Material provided
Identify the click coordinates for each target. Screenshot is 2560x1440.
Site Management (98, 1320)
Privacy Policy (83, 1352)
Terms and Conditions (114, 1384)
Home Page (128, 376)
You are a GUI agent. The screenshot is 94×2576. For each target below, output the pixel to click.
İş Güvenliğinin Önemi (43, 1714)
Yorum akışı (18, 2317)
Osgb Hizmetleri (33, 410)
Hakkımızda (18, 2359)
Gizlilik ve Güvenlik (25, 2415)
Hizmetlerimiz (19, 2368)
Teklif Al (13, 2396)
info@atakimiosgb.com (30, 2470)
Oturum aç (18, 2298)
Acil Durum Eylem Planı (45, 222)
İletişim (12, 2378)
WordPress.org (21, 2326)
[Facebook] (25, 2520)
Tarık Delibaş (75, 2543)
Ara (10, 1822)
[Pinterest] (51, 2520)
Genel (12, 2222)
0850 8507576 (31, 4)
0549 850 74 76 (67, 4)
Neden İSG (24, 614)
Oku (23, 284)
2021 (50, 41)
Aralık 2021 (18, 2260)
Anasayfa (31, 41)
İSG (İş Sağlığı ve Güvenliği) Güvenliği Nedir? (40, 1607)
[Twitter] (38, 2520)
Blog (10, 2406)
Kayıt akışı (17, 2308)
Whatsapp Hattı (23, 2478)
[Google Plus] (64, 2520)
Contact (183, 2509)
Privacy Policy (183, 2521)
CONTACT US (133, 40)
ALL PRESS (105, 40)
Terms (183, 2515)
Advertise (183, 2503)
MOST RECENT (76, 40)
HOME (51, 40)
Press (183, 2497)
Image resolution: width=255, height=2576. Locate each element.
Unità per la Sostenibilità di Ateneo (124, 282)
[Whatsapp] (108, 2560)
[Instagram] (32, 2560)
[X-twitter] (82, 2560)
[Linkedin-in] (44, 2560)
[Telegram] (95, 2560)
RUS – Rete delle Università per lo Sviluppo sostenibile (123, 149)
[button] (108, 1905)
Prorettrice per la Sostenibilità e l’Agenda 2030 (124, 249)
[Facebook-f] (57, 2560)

Work to be completed
Reproduce exactly what appears from the line containing "[X-twitter] (82, 2560)" down to the final line of the data.

Result of this task
[X-twitter] (82, 2560)
[Linkedin-in] (44, 2560)
[Telegram] (95, 2560)
RUS – Rete delle Università per lo Sviluppo sostenibile (123, 149)
[button] (108, 1905)
Prorettrice per la Sostenibilità e l’Agenda 2030 (124, 249)
[Facebook-f] (57, 2560)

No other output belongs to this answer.